Coinbase stock is one alarm ringing loudly. Shares of the crypto exchange dropped near an all-time low yesterday, and remain roughly 92% lower from its record high reached in April 2021.

“Coinbase’s monthly trading volumes have seen a fairly consistent drawdown each subsequent month since November 2021,” Cowen analyst Stephen Glagola said in downgrading the stock. “[T]here remains low visibility into either a stabilization or rebound in retail trading volumes over 2023 given the macro backdrop and FTX contagion risks on crypto asset prices.”

More notable is crypto bank Silvergate’s nearly 50% plunge Thursday, and the company’s announcement it would cut 40% of its staff.

The stock crash came as the Wall Street Journal reported that FTX’s implosion sparked a bank run on Silvergate, and the firm was forced to sell assets at steep discounts to cover some $8.1 billion in withdrawals.

The $718 million Silvergate lost selling debt far exceeds its total profits from the past decade. 

Now the bank is under fire from a cadre of US senators demanding answers from CEO Alan Lane for its business dealings with FTX and Alameda Research.

“Silvergate appears to be at the center of the improper transfer of billions in FTX customer funds. Americans need answers,” Senator Elizabeth Warren said in a statement. “Those guilty of wrongdoing must be held accountable.”

Other crypto-friendly banks have followed in kind. Since October, Signature Bank is down about 30%, Customers Bancorp is roughly 15% lower, and Metropolitan Bank Holdings has notched a 12% dip.

What’s the most likely outcome for the crypto sector in 2023? Tweet me (@philrosenn) or email me (prosen@insider.com) to let me know.


In other news:

Amazon

Elaine Thompson/AP

2. US stock futures are trading mixed early Friday, as investors await the December jobs report, due out today at 8:30 a.m. ET. Meanwhile, WWE shares jumped 10% after former CEO Vince McMahon announced a surprise comeback. Here are the latest market moves.

3. On the docket: Top Glove Corporation, Greenbrier Companies, and more, all reporting.

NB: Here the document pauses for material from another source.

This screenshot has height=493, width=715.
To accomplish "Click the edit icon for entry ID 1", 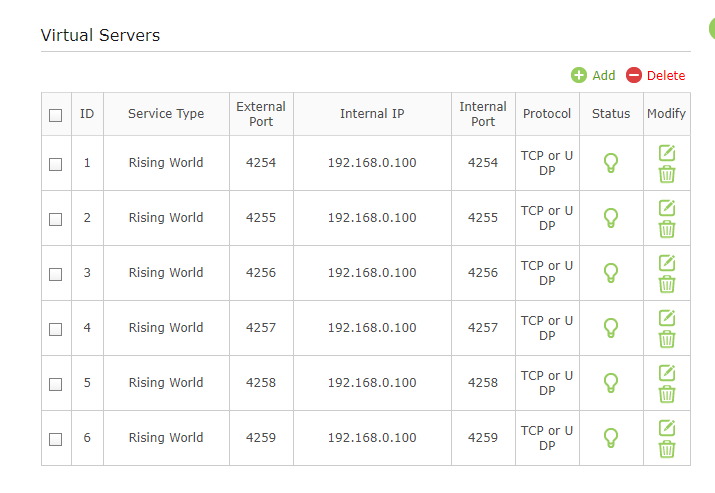I will tap(667, 152).
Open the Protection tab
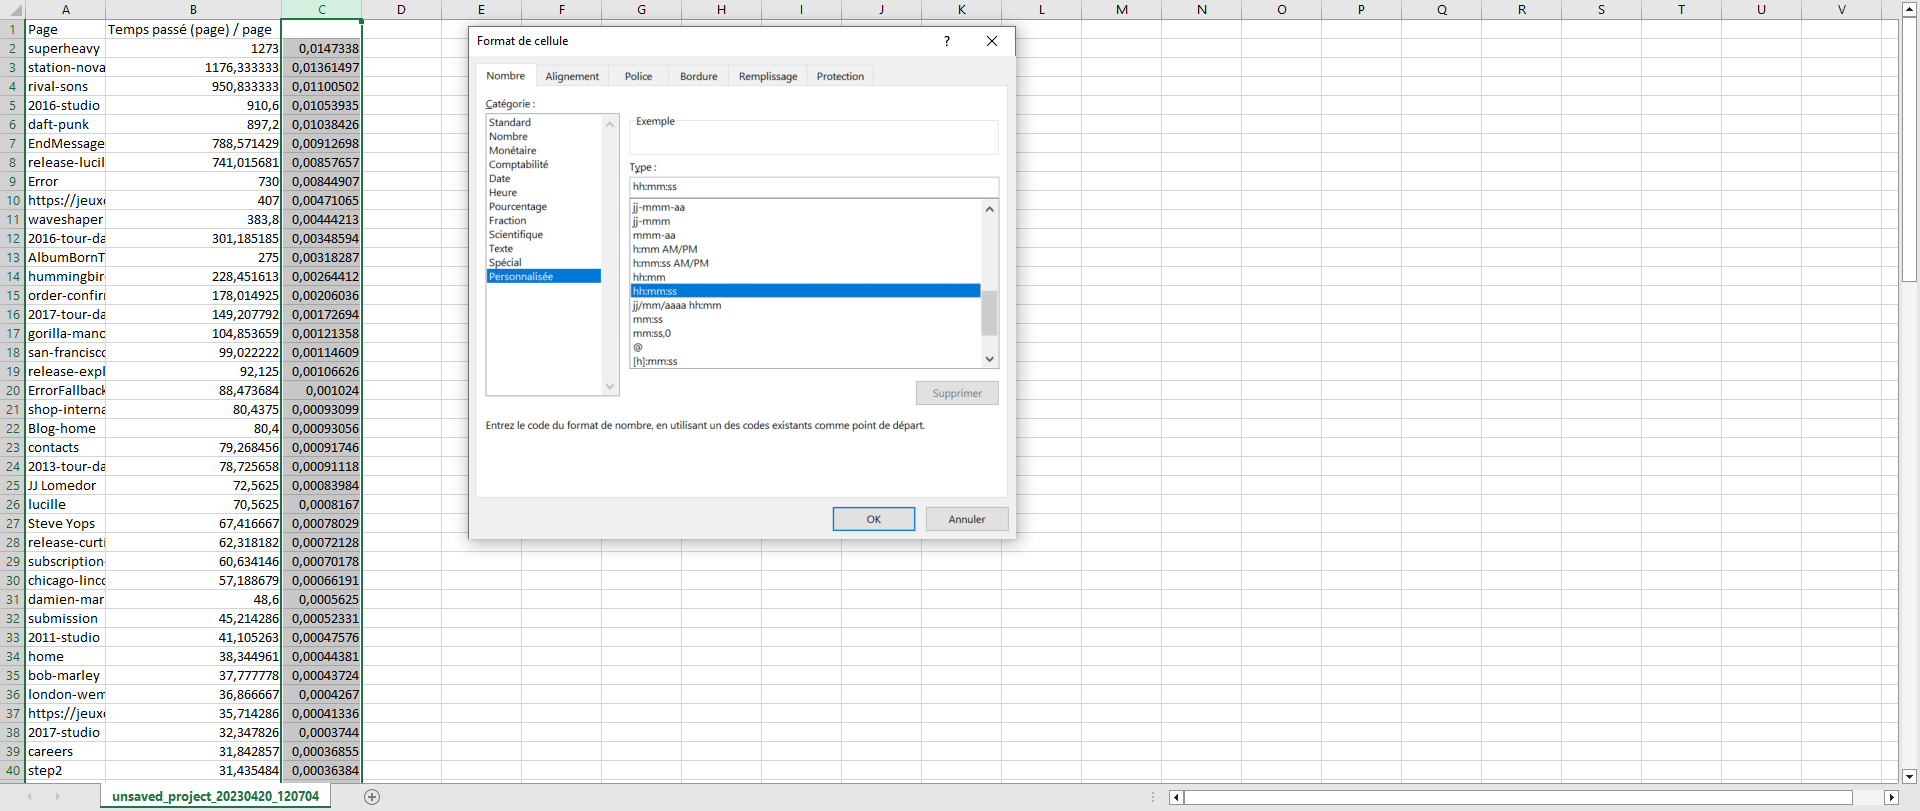The width and height of the screenshot is (1920, 811). pos(839,77)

4. Goldman Sachs said these 20 stocks are poised for up to 50% upside over the long term. Sticky, high prices are set to cool down in the coming months, and this batch of names could benefit from the Inflation Reduction Act, according to the bank. Get the full list.

5. Sam Bankman-Fried contributed to a $25 million funding round last year for the buzzy news startup, Semafor. But, according to TheWrap, the media company helmed by former NY Times columnist Ben Smith is going to return the money. Semafor has said Bankman-Fried never held any editorial influence.

6. Job cuts at Amazon and Salesforce signal the first necessary step in staging a turnaround for tech stocks. To Wedbush Securities, management teams are doing what investors want in preserving margins and bottom-lines. All told, analysts predict layoffs could catalyze a 20% rally for tech stocks in 2023. 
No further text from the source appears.